While US election campaigns are rarely conducive to the making of coherent foreign and national-security policy, the febrile state of America's political environment today seems especially fatal to the endeavour. In circumstances where electoral imperatives privilege point-scoring over policy and rhetoric over rigour, the necessary conditions for thoughtful evaluations of America's place in the world simply do not appear to exist.
By that desultory standard, Donald Trump's latest speech on foreign and national-security policy, delivered in Philadelphia on Wednesday (and his follow-up appearance in a televised forum on national security which also involved Hillary Clinton), lived down to expectations.
In many ways the appearances were in keeping with Trump's previous tone and style. There were routine denunciations of Clinton's recklessness, as demonstrated by her mishandling of sensitive emails, and Obama's fecklessness, which, he argued, had telegraphed American weakness and emboldened China, North Korea and Iran. There were the usual big pronouncements, for example on bolstering US defence spending at no extra cost to the American taxpayer, along with the trademark lack of detail about how such a policy might be achieved. The speech also rested, in at least a few cases, on dubious facts and analysis.
Yet there was an important difference, too. Throughout the speech, Trump appeared to adopt a more 'normal' vision of US foreign policy, marking a departure from some of the radically unorthodox views flagged during his bid for the Republican nomination. The US, he said, would promote 'regional stability' and 'an easing of tensions throughout the world.' It would 'deter, avoid and prevent conflict through unquestioned military strength'. Having apparently banished his earlier ambivalence towards alliances, Trump resolved that the US should 'make new friends, rebuild old alliances, and bring new allies into the fold.' If any of this sounds familiar, it's because these have been the ritual incantations of US foreign policy for much of the past century.
Of course, such a corrective will no doubt be heartening to some. But Trump's gradual conformity has also exposed new tensions and contradictions in his worldview. [fold]
His Middle East policy offers a case in point.
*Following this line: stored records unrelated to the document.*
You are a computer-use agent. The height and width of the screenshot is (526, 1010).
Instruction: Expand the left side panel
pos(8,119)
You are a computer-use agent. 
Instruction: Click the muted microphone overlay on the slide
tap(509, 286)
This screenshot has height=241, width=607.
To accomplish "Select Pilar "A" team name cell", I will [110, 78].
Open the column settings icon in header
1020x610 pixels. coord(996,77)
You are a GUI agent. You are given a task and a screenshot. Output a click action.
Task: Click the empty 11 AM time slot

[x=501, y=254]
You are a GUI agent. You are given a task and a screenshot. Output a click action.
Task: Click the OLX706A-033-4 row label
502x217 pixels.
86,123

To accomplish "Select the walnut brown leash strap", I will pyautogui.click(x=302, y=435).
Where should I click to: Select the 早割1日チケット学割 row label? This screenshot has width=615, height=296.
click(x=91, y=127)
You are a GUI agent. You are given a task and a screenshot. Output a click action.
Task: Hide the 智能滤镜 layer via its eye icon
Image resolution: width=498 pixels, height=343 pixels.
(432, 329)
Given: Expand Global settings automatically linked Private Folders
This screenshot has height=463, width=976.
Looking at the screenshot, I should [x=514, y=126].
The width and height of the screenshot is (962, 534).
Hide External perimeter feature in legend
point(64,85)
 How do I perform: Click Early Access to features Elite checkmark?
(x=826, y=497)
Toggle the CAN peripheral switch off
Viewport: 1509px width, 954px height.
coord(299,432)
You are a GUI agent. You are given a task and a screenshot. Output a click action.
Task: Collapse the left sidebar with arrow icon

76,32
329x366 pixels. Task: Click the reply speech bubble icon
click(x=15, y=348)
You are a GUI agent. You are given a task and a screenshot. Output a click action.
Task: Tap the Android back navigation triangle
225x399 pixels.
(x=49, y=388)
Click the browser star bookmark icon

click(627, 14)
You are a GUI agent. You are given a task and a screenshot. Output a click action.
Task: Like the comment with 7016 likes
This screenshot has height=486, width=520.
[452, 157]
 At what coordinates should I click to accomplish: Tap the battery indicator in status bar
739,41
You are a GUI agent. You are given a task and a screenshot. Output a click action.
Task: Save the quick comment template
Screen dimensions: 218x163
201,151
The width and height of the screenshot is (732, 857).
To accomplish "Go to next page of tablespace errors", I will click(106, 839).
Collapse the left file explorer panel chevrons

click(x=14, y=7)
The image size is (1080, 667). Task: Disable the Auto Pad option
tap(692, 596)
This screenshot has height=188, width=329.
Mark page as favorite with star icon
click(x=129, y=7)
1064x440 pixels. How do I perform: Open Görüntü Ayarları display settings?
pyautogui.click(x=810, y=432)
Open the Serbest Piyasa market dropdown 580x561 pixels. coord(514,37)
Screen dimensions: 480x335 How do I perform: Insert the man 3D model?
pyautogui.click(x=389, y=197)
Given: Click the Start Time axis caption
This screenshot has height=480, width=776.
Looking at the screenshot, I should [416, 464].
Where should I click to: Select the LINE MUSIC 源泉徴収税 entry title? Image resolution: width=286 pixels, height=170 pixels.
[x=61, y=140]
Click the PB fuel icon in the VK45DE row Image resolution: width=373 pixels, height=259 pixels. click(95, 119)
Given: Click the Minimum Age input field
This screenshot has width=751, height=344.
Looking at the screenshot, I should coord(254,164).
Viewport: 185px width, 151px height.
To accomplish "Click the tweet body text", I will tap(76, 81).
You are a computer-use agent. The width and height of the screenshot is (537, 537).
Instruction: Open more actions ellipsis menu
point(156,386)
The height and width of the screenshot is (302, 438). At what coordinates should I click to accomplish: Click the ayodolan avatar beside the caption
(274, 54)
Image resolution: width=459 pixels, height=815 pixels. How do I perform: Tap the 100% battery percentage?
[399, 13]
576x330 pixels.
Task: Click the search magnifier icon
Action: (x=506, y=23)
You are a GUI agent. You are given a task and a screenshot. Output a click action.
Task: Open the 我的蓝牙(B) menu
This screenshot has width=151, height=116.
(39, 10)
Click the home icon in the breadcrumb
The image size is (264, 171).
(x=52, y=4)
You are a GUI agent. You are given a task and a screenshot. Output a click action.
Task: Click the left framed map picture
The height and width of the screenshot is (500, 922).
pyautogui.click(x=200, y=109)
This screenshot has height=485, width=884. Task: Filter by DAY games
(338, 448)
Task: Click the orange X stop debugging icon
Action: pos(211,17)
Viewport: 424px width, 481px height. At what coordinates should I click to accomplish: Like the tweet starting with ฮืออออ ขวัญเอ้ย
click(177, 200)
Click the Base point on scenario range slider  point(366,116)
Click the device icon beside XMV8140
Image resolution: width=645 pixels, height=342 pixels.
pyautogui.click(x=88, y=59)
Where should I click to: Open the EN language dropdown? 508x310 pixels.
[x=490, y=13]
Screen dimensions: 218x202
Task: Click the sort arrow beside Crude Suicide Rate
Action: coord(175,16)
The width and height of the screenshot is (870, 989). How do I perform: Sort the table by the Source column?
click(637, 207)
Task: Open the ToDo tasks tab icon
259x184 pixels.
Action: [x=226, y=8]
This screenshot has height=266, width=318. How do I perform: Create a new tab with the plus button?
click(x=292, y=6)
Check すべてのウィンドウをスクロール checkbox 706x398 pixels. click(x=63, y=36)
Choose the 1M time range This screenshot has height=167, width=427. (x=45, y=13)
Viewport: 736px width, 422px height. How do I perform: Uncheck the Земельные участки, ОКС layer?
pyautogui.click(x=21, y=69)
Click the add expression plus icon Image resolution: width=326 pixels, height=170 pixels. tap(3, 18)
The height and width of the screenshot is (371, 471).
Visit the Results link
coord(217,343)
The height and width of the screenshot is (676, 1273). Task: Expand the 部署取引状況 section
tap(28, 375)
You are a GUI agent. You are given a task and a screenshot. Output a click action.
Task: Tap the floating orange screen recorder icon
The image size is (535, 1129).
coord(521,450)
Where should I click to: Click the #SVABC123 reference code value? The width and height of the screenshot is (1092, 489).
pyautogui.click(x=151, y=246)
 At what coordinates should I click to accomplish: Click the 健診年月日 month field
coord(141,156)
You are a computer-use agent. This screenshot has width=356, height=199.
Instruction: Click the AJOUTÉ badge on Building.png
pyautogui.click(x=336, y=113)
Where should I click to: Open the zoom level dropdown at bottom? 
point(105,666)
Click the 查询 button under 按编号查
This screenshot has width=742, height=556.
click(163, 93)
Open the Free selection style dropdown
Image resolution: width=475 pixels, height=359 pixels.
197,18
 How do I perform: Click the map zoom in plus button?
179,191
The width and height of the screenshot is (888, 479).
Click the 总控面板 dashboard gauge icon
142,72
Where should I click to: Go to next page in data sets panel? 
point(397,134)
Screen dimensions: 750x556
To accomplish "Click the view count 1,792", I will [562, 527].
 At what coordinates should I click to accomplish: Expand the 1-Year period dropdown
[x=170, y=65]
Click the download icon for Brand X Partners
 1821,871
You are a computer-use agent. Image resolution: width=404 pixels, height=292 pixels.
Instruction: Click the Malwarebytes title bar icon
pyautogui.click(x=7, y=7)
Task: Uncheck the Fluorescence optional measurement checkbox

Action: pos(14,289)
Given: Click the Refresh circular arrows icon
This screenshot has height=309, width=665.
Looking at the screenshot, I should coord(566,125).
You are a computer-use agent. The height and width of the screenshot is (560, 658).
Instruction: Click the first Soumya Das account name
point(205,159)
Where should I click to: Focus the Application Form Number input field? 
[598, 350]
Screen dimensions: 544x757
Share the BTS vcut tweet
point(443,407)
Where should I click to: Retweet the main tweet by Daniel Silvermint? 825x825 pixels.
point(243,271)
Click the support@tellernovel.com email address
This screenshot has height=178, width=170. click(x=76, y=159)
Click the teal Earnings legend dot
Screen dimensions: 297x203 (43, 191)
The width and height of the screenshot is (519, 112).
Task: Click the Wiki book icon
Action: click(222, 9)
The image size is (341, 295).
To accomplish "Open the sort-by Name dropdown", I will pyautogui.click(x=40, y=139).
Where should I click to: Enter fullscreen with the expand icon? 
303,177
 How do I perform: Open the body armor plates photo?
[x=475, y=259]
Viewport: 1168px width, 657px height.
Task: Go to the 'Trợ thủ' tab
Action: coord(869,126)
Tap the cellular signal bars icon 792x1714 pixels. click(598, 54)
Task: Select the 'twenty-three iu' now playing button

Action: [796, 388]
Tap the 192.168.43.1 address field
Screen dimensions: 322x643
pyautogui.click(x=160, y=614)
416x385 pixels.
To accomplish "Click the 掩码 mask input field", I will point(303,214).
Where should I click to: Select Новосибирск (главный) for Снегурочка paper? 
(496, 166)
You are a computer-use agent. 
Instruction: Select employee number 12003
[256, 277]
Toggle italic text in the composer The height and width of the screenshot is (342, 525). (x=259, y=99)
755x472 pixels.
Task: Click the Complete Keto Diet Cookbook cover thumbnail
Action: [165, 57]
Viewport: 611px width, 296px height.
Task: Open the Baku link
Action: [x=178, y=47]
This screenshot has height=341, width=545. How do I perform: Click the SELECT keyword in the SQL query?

On the one hand, Trump flagged an end to the kind of overly militarised adventurism he ascribes to Clinton, which he correctly identifies as having produced turmoil, suffering and disorder. Under a Trump Administration, he declared, action in Middle East will be 'tempered by realism.' Gradual reform, not sudden and radical change, would be the overarching objective, and 'diplomacy, not destruction' the approach.
In virtually the next breath, Trump then vowed that one of his first acts as President would be to summon his generals to produce a new plan to 'defeat and destroy ISIS.' This is problematic for at least three reasons. First, and most obviously, it would require precisely the kind of action in the Middle East he claims to reject. As Trump himself acknowledges, it will inevitably involve the deployment of greater resources. Though not militarily unachievable, it will not be easy, and it would entail a significant cost in American lives and treasure.
Second, and more importantly, destroying ISIS would, like the infamous 'surge' in 2007, be unlikely to offer anything more than a temporary abatement of Iraq's problems. ISIS is itself symptomatic of intractable sectarian schisms in Iraqi society. Without a political arrangement in place which either ruthlessly represses Iraq's Sunni population or somehow reintegrates it into the state, destroying ISIS would be like treating a machete wound with a band-aid. For someone vehemently opposed to 'toppling regimes without a plan for the day after', Trump has flagged a willingness to reprise the exact same mistake.
And third, defeating ISIS would hand Iran yet another regional victory, allowing it to consolidate its influence in Iraq . This runs counter to yet another of Trump's policies, articulated in his recent speech, of resurrecting a tighter containment policy that constrains rather than emboldens Tehran.
Beyond the Middle East, there is another contradiction which revealed itself in Trump's speech, and which already bedevils US foreign policy. On the one hand, Trump flagged a commitment to address the problem of allied free-riding, albeit in more tactful language than he's used in the past, 'Early in my term,' he noted, 'I will also be requesting that all NATO nations promptly pay their bills. Additionally, I will be respectfully asking countries such as Germany, Japan, South Korea and Saudi Arabia to pay more for the tremendous security we provide them.' At the same time, however, Trump has flagged an unequivocal commitment to America's global mission, and to the unchallenged military superiority which supports it. If, as Trump claims, his foreign policy would seek to achieve 'peace through strength', why would other states willingly assume greater burdens on behalf of their security?
To this question, like so many others, he is yet to provide an answer.